Considered detecting a change in title with no other change, but thought it wasn't worth the trouble.
ssokolow: Well, there are plenty of implementations kicking around, so it shouldn't be too onerous if you feel like it. Just feed in two strings and it'll give you a number representing the total number of characters added, removed, and substituted to transform one into the other. (eg. "Windowx -> Windows" would be 1) Considered detecting a change in title with no other change, but thought it wasn't worth the trouble.
Just decide on a rule for a maximum allowable limit and you're ready to go. (Could be as simple as "if edit_distance < floor_division(len(title), 4)")
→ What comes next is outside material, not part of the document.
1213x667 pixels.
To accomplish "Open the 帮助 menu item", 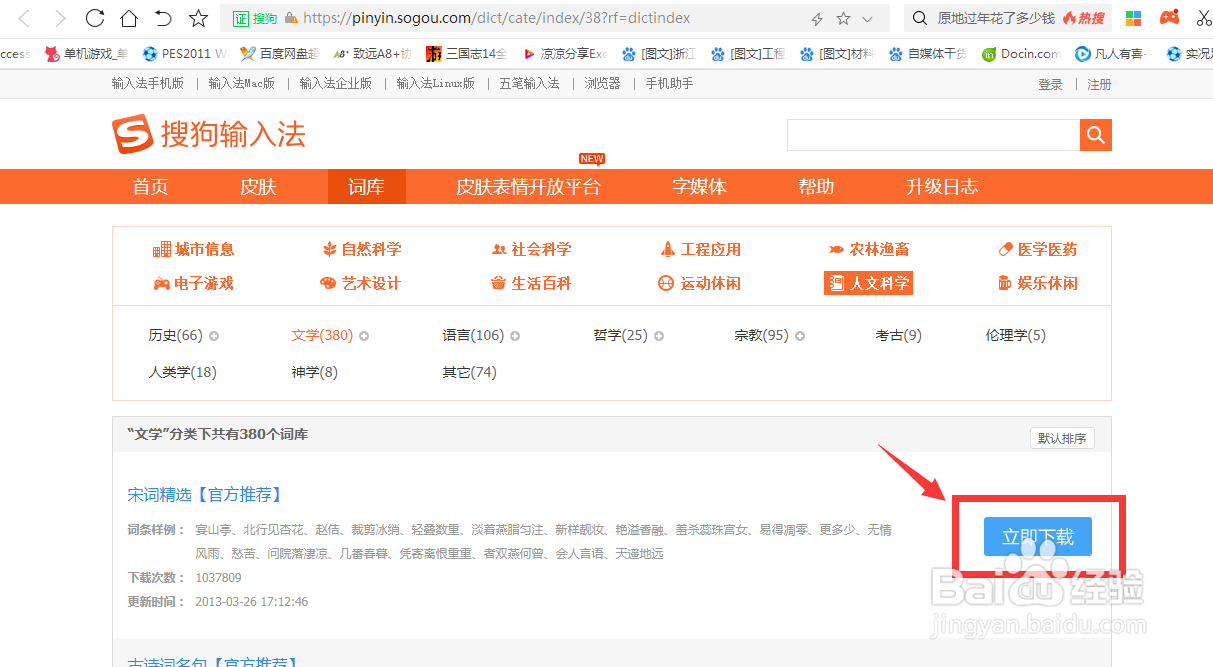I will tap(816, 186).
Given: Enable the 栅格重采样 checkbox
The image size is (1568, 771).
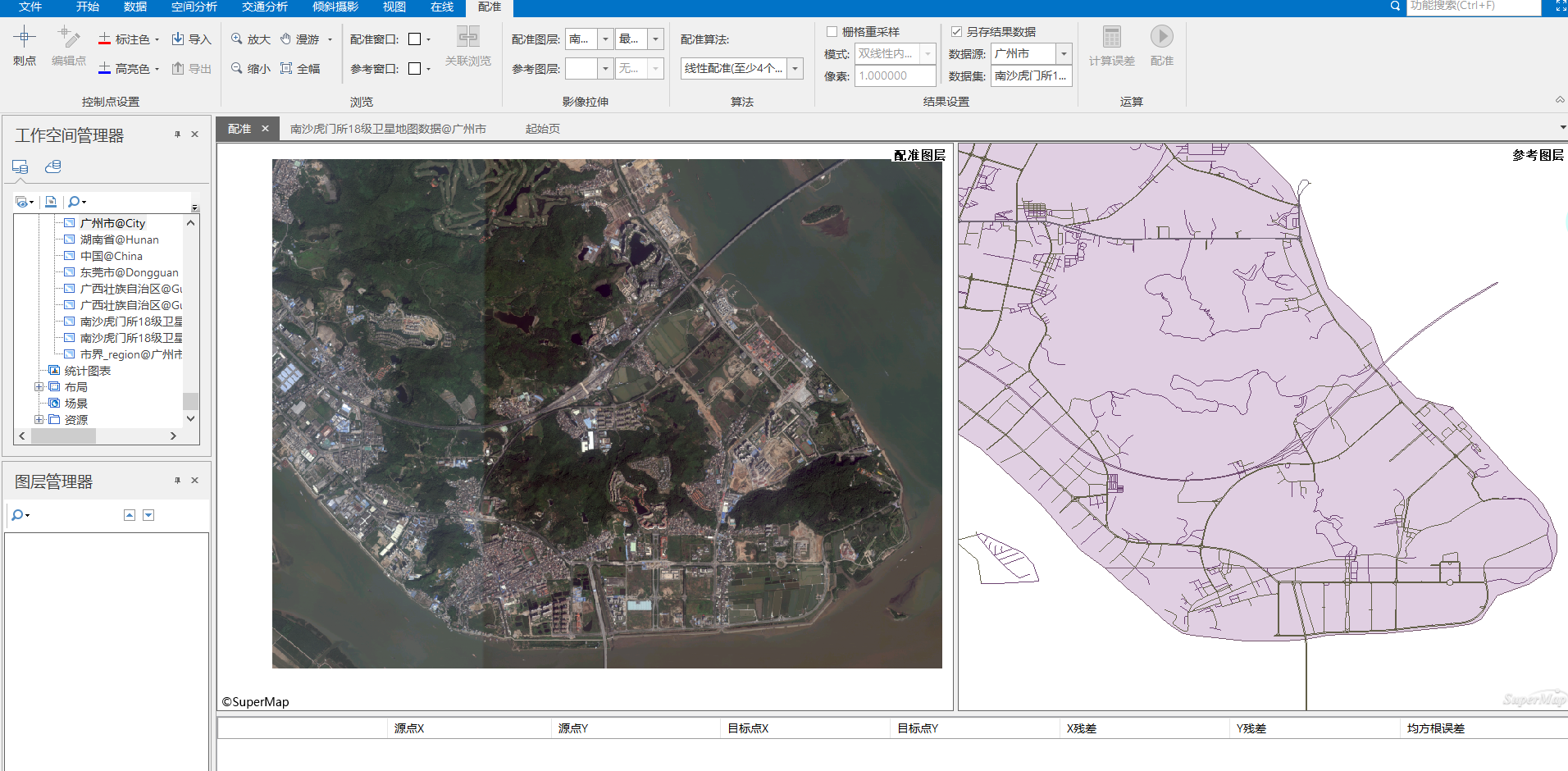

You see, what will happen in effect is that:
1) MaGog has a hash (dictionary) of existing files (say 10 files per game), indexed by title
2) It identifies that a new file is not in the dictionary
3) Now it needs to iterate through all the dictionary files and compare the metadata to the new file (minimum one comparison, maximum four)
4) If a match is a found, apply your string comparison.
5) Repeat this for every file that is added.
Considering that probably >99% of the added files are truly added files and not title typo fixes, we will have hundreds if not thousands of unnecessary comparisons in step 3, only to rarely ever reach step 4. Add to this the slight extra code complexity and this is what I would consider "not worth the trouble".
It's not as if any information is lost this way. It is just presented in an inconvenient manner.